【宮廷女官キム尚宮】第六話 「オム尚宮との出会い」

宮廷女官キム尚宮

大雨の中、母親の名を呼んで泣き叫ぶケトン。そばには、ウォンビョも一緒だ。その様子を遠くの木の陰から見つめて泣き崩れる母。ケトンの母は、ハサムの元に戻ったが、なにぶん、あの大嵐の中、肌寒い道中を歩いてきたせいか風邪をこじらせて寝込んでしまった。

ハサムが枕元に運んできたお粥をスプーンで口に運ぼうとするときに、この前お寺で過ごしたケトンとの会話を思い出す。ケトンは言う。

不思議なことに、饅頭を食べると母さんが作ったんだとすぐ分かったの」「考えもしなかった」と答える母。「会いたくなかったの?」と聞くケトンに「会いたくて来たのよ」と母が言うと、ケトンは 「天倫」という言葉を引用して母子の強い結びつきを言い表した。

天でさえも親子の絆は切れないという意味だという。ハサムの所に戻っても、その言葉が頭から離れないケトンの母。

さて、壬辰倭乱についてである。ユジョン大師は、倭将加藤清正に会うために蔚山(ウルサン)に向かった。いたるところで盗賊が横行している時代において、何としてでもこの戦を終わらせたい、というのが大師の願いだった。しかし、結局のところ、ユジョン大師と加藤清正の協議は決裂する。つまり、それは戦乱が続くことを意味していた。

朝廷では、この戦の対応に関して意見が分かれていた。弱みを見せれば相手の要求も強まる、そのための増強を主張する皇太子と、増やした兵士に与える俸禄はどうするのか、と反論する王様。

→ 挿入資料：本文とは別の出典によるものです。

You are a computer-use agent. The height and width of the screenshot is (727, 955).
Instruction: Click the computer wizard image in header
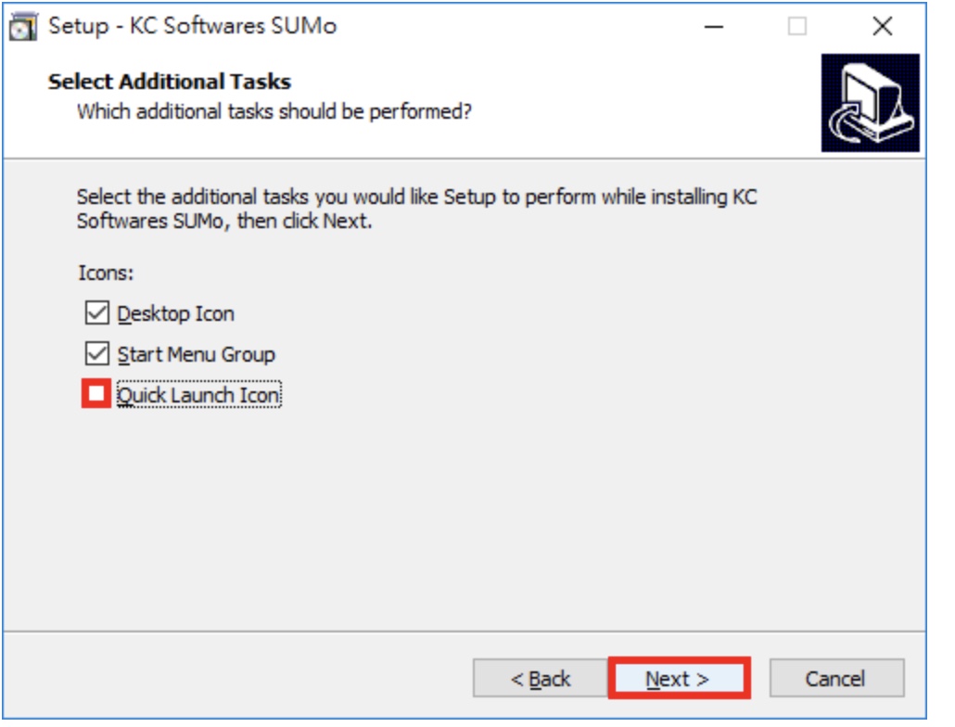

側近のイ・イチョムは、戦乱により国中が被害に遭っている今こそ回天の扉を開くべきで新たな主人が必要と、局面打開を皇太子に托そうとするが、「相手を間違えている」と皇太子はたしなめる。

そんな中、王様が倒れたとの一報が入ったため、皇太子は王様の元に駆けつける。ところが、そのときの皇太子の平然とした態度が側室のインビンの目にとまり、後々、意識が回復した後にそのことを聞いた王様が激怒し、二人の関係がますますこじれる結果となる。

今回王様が回復したものの、王様の身を案じるインビンは、オム尚宮にムブル和尚の寺に祈願に行くように命じる。

オム尚宮一行が寺にやってきたことで、ケトンは初めて宮廷のことを知る。

今だかつて聞いたことがない話に身を乗り出して聞くケトン。尚宮とは王様や皇后にお仕えする身分の者。宮廷に入れば美しい服が着られること、等々。

 

ケトンは宮廷に行きたくてしょうがないので、その旨をオム尚宮に伝えていた。オム尚宮はケトンを宮廷に連れて行きたいことを和尚に伝えるが、和尚は断る。ケトンには幼少のうちに苦労して運命を変える必要がある。そのために母親をわざと引き離したことを説明した。

どうしてもあきらめきれないケトンは、寺を脱けだして山中の一軒の小屋に入った。オム尚宮一行が帰るときにその小屋を通ることを知っていたのだ。そこは 10年前にケトンが生まれた場所だった。中に入ると、何となく落ち着いた気分になり、ひざに顔をうずめて眠りにつくケトン。